A 1 lb bag is about $1.75
- Whole wheat or whole grain pasta
Pasta is a great meal option for lunch or dinner. You can add chicken or sauté some vegetables with sauce to make a quick meal.
13-16 oz box for about $1.69
Spinach can be cooked as a wholesome side dish or you can add it into different recipes to add some flavor. For example try sautéing spinach with pasta or you can sauté it with garlic and olive oil as a side dish.
9 oz bag for 1.99
- Greek yogurt
Blend greek yogurt into smoothies or use it in a homemade yogurt parfait for a quick healthy snack.
32 oz container for $3.98
Hummus is a good snack option that can be paired with pita chips or vegetables such as carrot sticks.
17 oz container for $3.98
Recipe of the Week
Put your whole grain pasta and fresh spinach to good use with this simple but delicious recipe. Not only is it easy to make but also it is also inexpensive.
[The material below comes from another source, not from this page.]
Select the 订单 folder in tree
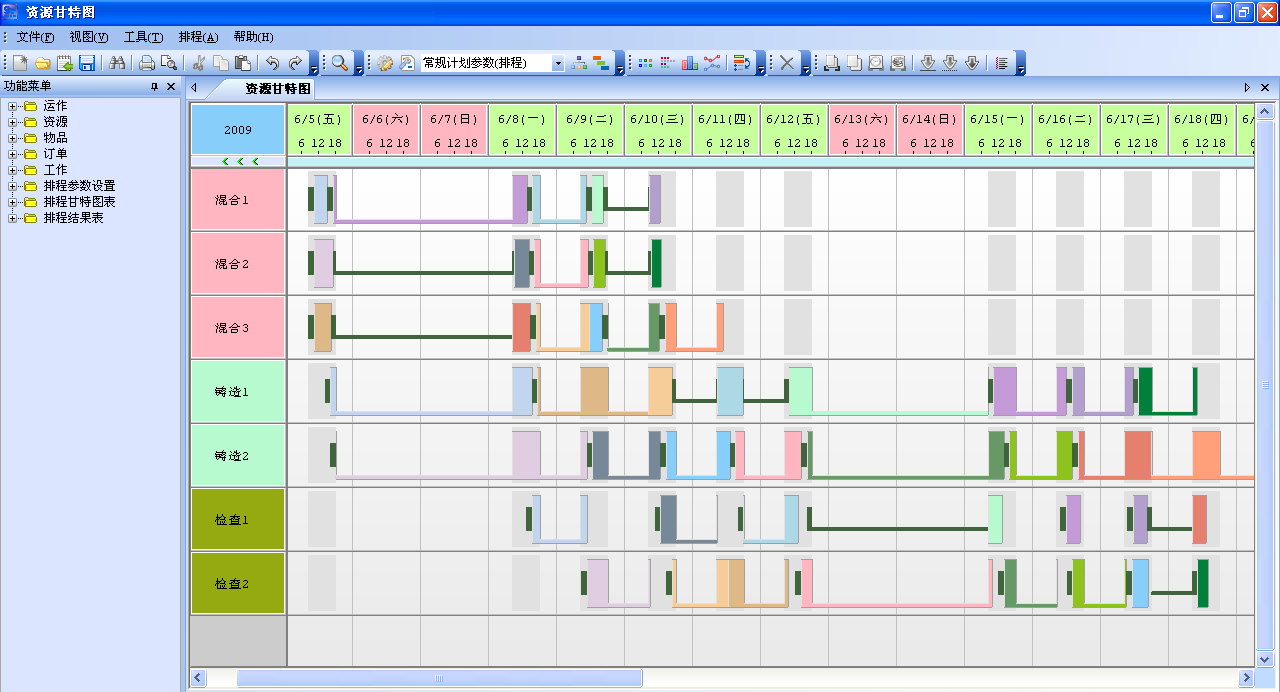 [x=55, y=154]
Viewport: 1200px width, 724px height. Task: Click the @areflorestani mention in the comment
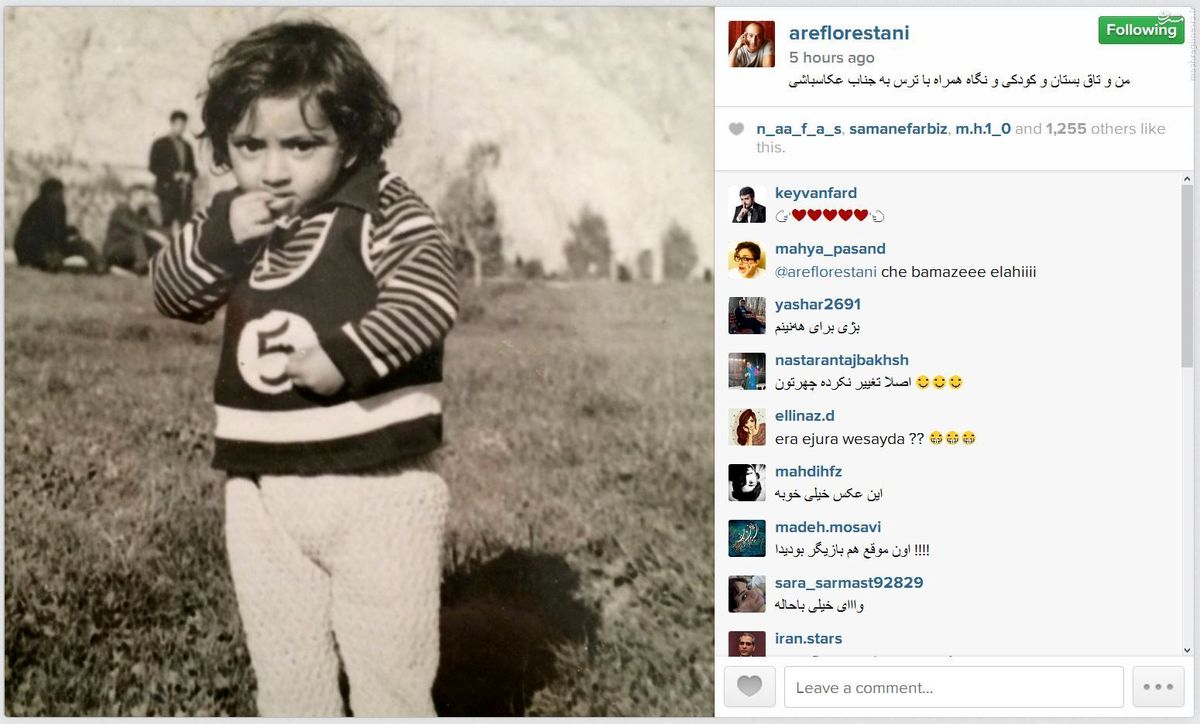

You can serve four people for about $3.16.
Total Cost: $3.16
- ½ lb. uncooked fettuccine $0.75
- 2 Tbsp olive oil $0.32
- 2 cloves garlic $0.16
- ½ cup milk $0.24
- 1 cup whole milk ricotta $1.22
- ¼ tsp salt $0.02
- Freshly cracked pepper $0.05
- ¼ lb. frozen chopped spinach $0.40
- Bring a large pot of water to a boil and then add the pasta. Let the pasta boil until al dente, then drain in a colander. Reserve about ½ cup of the pasta cooking water to help loosen the sauce later if needed.
- While the pasta is boiling, prepare the ricotta sauce. Mince the garlic and add it to a large skillet with the olive oil. Cook over medium-low heat for 1-2 minutes, or just until soft and fragrant (but not browned). Add the milk and ricotta, then stir until relatively smooth. Allow the sauce to heat through and come to a low simmer. The sauce will thicken slightly as it simmers. Once it’s thick enough to coat the spoon (3-5 minutes), season with salt and pepper.
- Squeeze the thawed spinach to remove as much excess water as possible (squeeze it in your fist), then add it to the ricotta sauce. Stir until the spinach is distributed throughout the sauce. Taste and adjust salt or pepper if needed. Turn the heat off.
- Add the cooked and drained pasta to the sauce and toss to coat. If the sauce becomes to thick or dry, add a small amount of the reserved pasta cooking water. Serve warm.